Yapılan araştırmalar ve yayınlanan raporların analizlerinden çıkan neticelere göre, göçmenler hatta sığınmacılar Avrupa için bir şanstır.
Çünkü bir ülke için yaş ortalaması sınır 32'dir. Bıçak sırtı demektir. Daha yüksek çıkarsa, yaşlı nesil fazla olmuş olur. Halbuki Avrupa'da yaş ortalaması 41'dir. Türkiye'de 29'dur.
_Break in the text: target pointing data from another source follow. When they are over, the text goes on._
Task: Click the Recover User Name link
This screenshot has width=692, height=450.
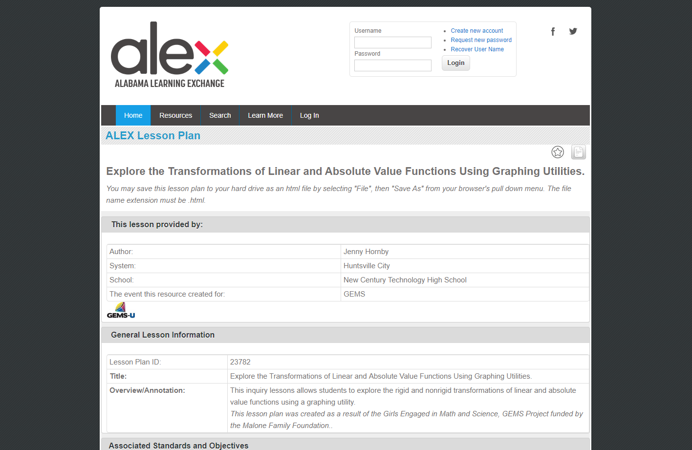Action: click(x=477, y=49)
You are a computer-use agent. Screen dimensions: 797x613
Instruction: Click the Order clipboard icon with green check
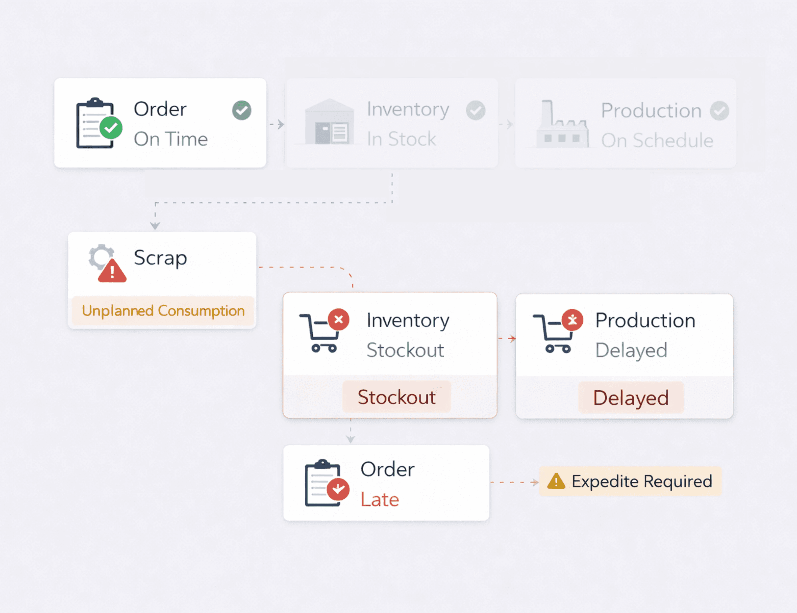click(98, 123)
Ayrıca Avrupa'daki Türk girişimciliğinin detayı bilgilerini Hollanda'nın en son istatistiklerine göre Hollanda'da toplamda 390.000 Türk yaşıyor. 2014 rakamlarına göre Hollanda'da 22.900 Türk girişimci faal (bu rakam 2007 yılına göre 4 misli, yani 7 yılda Hollanda'daki Türk girişimci sayısı dörde katlanmış). Bunların 2014'teki toplam cirosu 2 milyar 600 milyon Euro. 2013 yılında Hollanda ticaret odalarının rakamlarına baktığımızda o yıl Türkler 3.090 yeni şirket kurmuş. Surinamlılar 2.388 yeni şirket kurmuş. Faslılar 1.616 yeni şirket kurmuş. Yani yeni şirket kurmada da Türkler önü çekiyor.
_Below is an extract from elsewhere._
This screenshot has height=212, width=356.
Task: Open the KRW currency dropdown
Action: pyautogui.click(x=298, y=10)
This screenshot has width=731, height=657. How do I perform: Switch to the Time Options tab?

Bu hususla ilgili olarak, Avrupa'daki işadamlarımızın kurduğu UNITEE'nin başkanı Dr. Adem Kumcu ile Viyana'da yayınlanan Wirtschaftsblatt gazetesi yazarı Aureliusz Marek Pedziwol bir röportaj yaptı. Sorulan sorulara Dr. Kumcu'nun verdiği bazı cevapları sizlere arz ediyorum:
UNITEE “Yeni Avrupalı” diye tanımladığımız Avrupa'da aktif, 78 derneğe üye 15.000 yabancı kökenli girişimciyi temsil ediyor. Üyelerimizin yüzde doksanı Türk kökenli.
Avrupa'nın en büyük sorunu nüfusunun yaşlanması. Yaş ortalaması bugün 41. Ayrıca girişimcilik ruhunun da gerilediğine şahit oluyoruz. Bu iki sorun Avrupa'nın dünya çapında rekabet edebilirliğini ciddi oranda tehdit ediyor. Göçmenlerin ekseriyeti göç ettikleri ülkelere çalışıp para kazanmak için gelirler. Onların devletin sırtından geçinme gibi bir amaçları olmaz. Tabii ki bu insanlar arasında da çok küçük bir azınlık da olsa devletin arz ettiği sosyal imkânlara haksız yere müracaat edebilir, ama bu durum Avrupalılar için de geçerli.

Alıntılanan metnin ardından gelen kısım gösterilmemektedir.